Investors optimistic about a potential Mexican nearshoring boom have been scooping up stocks in local real estate, transport companies and banks, analysts say, in a bid to cash in on the wave of U.S businesses setting up shop over the border.
The trend has seen increasing numbers of companies move production closer to North American buyers – specifically to Mexico – and away from Asia, following supply chain snarls during the pandemic.
The trend has seen increasing numbers of companies move production closer to North American buyers – specifically to Mexico – and away from Asia, following supply chain snarls during the pandemic
Among the biggest winners on the Mexican exchange are real estate companies like Vesta (VESTA.MX), which soared 22% in the first quarter, alongside Fibra Prologis (FIBRAPL14.MX) – up 17% – and Fibra Terrafina (TERRA13.MX) – up 19%; outpacing the country’s main stock index (.MXX) 11% hike.
This pool of real estate REITs – or real estate investment trusts – own a high number of industrial parks and factories in the north which are reaching capacity thanks to an influx of manufacturing clients.

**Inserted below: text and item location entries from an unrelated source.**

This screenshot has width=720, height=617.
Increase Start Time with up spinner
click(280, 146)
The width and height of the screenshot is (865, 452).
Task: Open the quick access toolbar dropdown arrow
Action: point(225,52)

REITS are the natural beneficiary from nearshoring,” Carlos Alberto Gonzalez Taberes, an analyst at Monex, says, as high demand for industrial parks in Mexico’s north push rents – and revenues – higher.
Fibra UNO (FUNO11.MX), for instance, boasted 98% occupancy across its industrial property portfolio in the fourth quarter.
“I am very happy to say, and I would not like to sound to brag about (it), but we are in the best shape to receive whatever nearshoring throws at us,” Fibra UNO’s CEO Andre El-Mann Arazi said in its Q4 earnings call.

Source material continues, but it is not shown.